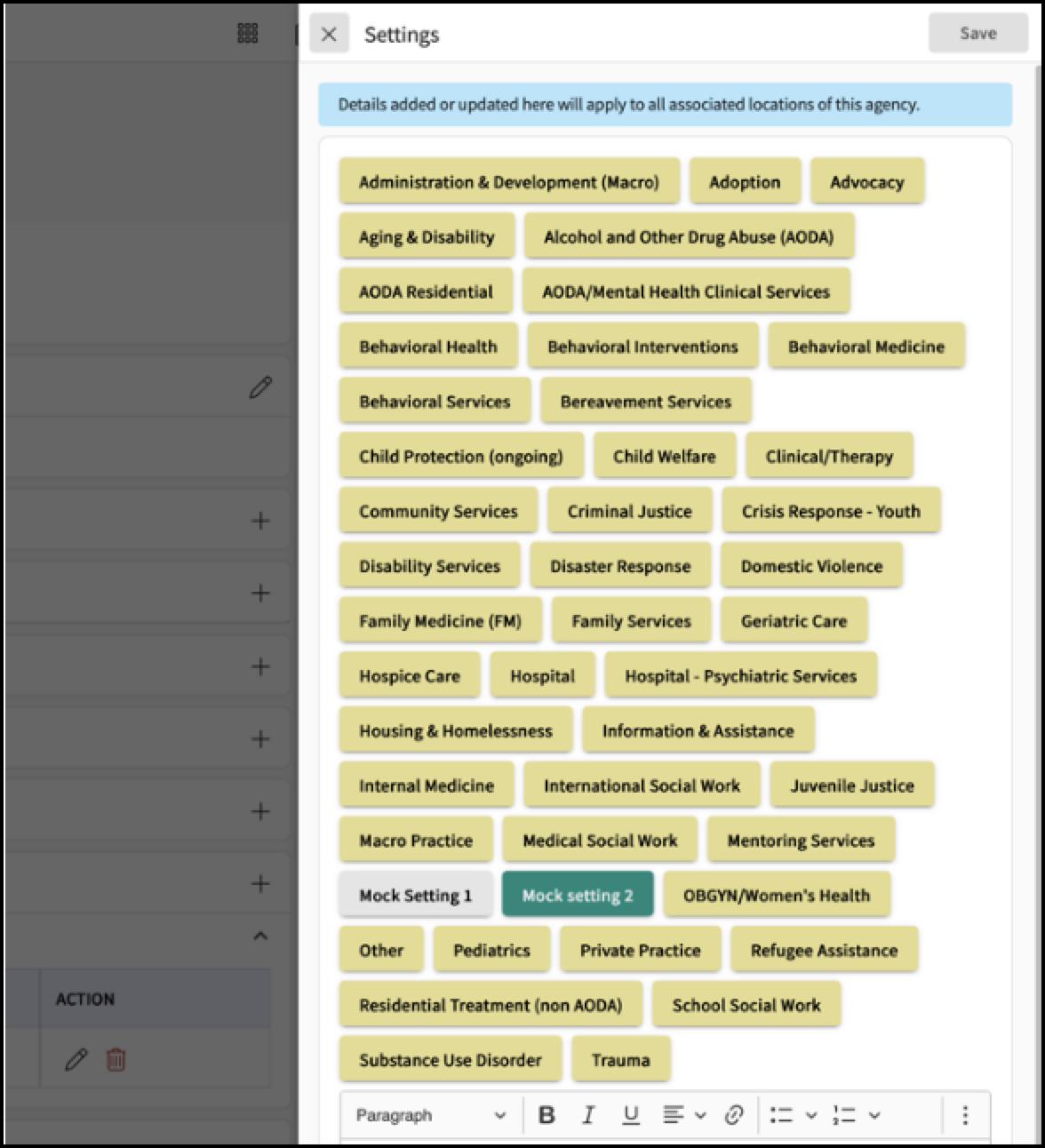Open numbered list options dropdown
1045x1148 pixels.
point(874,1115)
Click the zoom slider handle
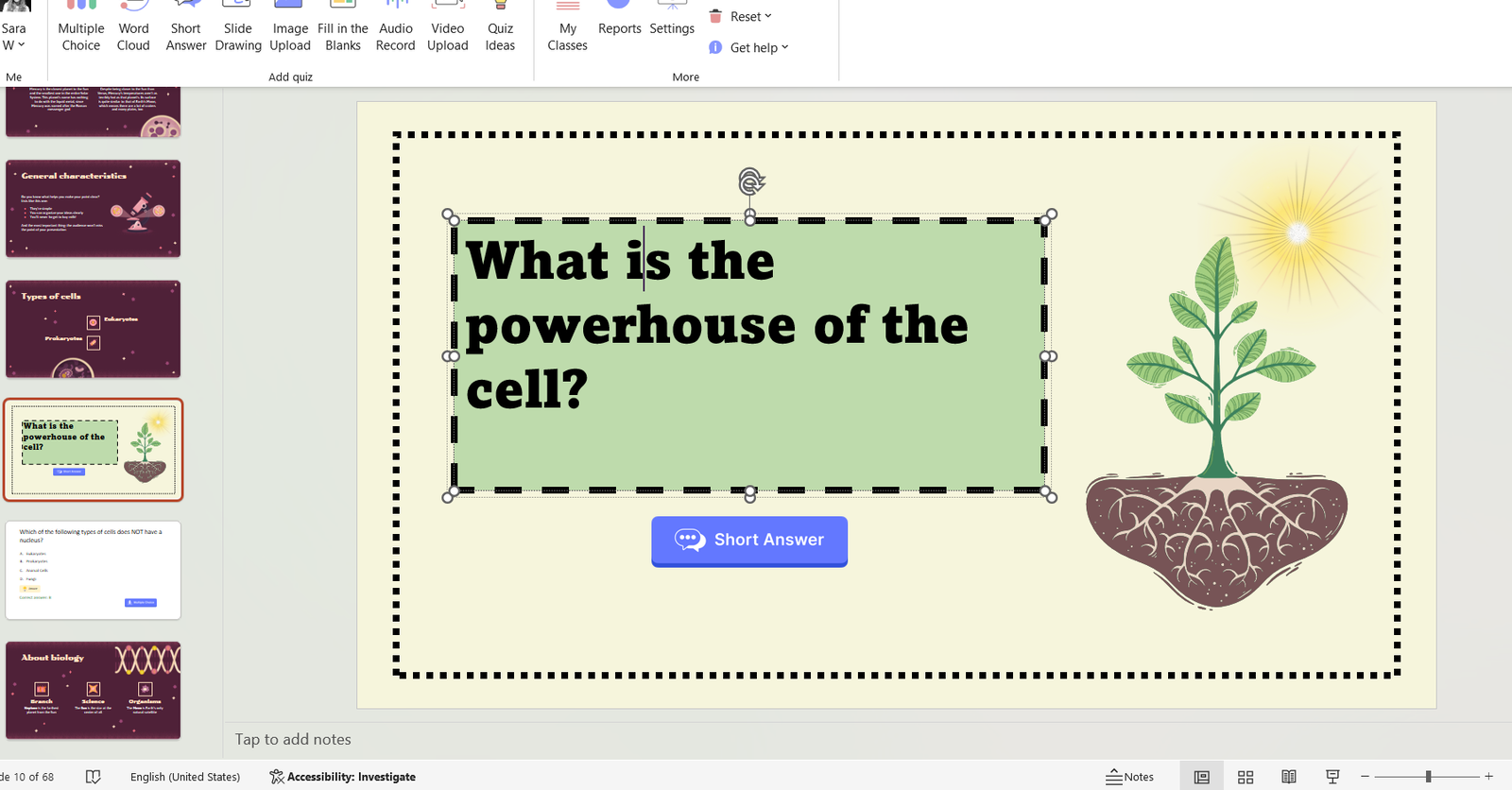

========================================================================

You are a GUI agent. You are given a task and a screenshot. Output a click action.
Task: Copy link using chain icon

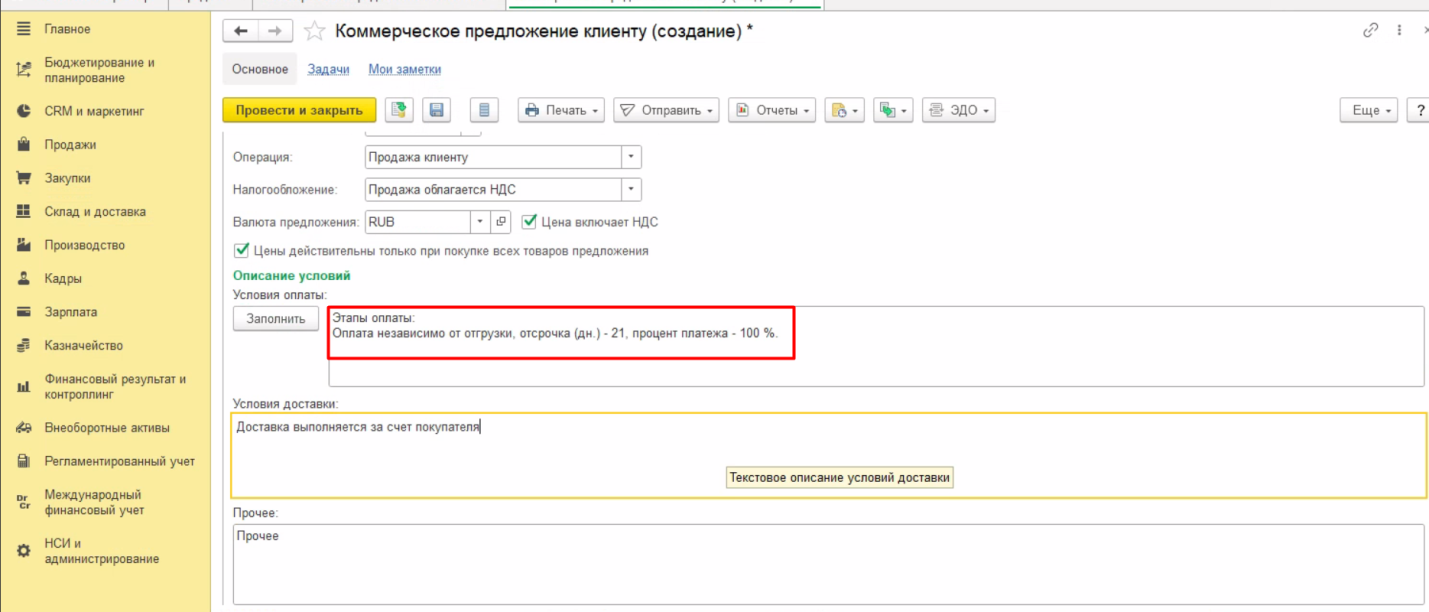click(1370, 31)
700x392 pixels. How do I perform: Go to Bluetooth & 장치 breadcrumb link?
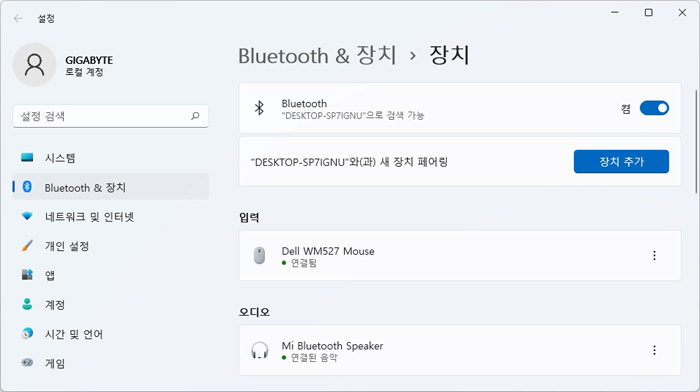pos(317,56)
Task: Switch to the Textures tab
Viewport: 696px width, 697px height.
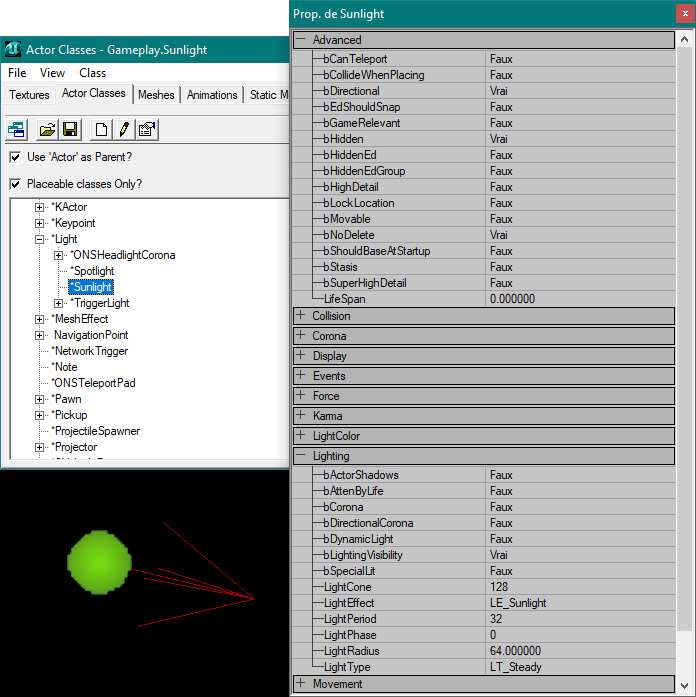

========================================================================

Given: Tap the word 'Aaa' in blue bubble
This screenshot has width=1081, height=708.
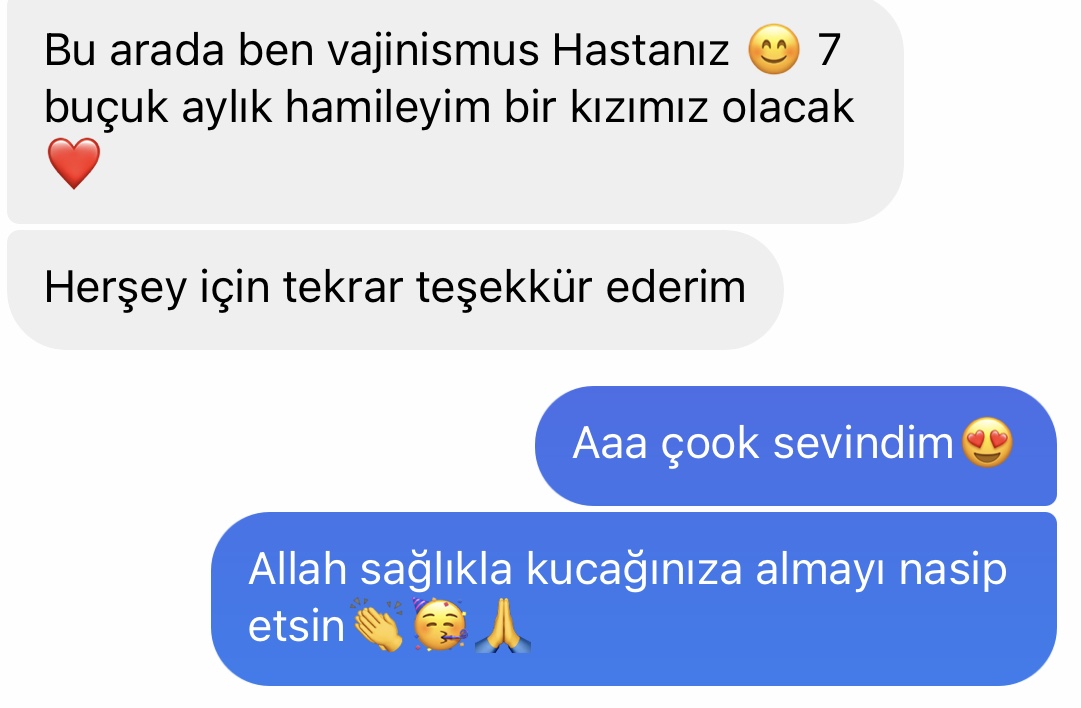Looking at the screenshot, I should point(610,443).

========================================================================

Pictures in the material above should be skipped; print exactly the lines from the one with "You are a GUI" through the one with "Viewport: 696px width, 697px height.".

You are a GUI agent. You are given a task and a screenshot. Output a click action.
Task: Copy link using chain icon

click(1370, 31)
700x392 pixels. How do I perform: Go to Bluetooth & 장치 breadcrumb link?
pos(317,56)
Task: Switch to the Textures tab
Viewport: 696px width, 697px height.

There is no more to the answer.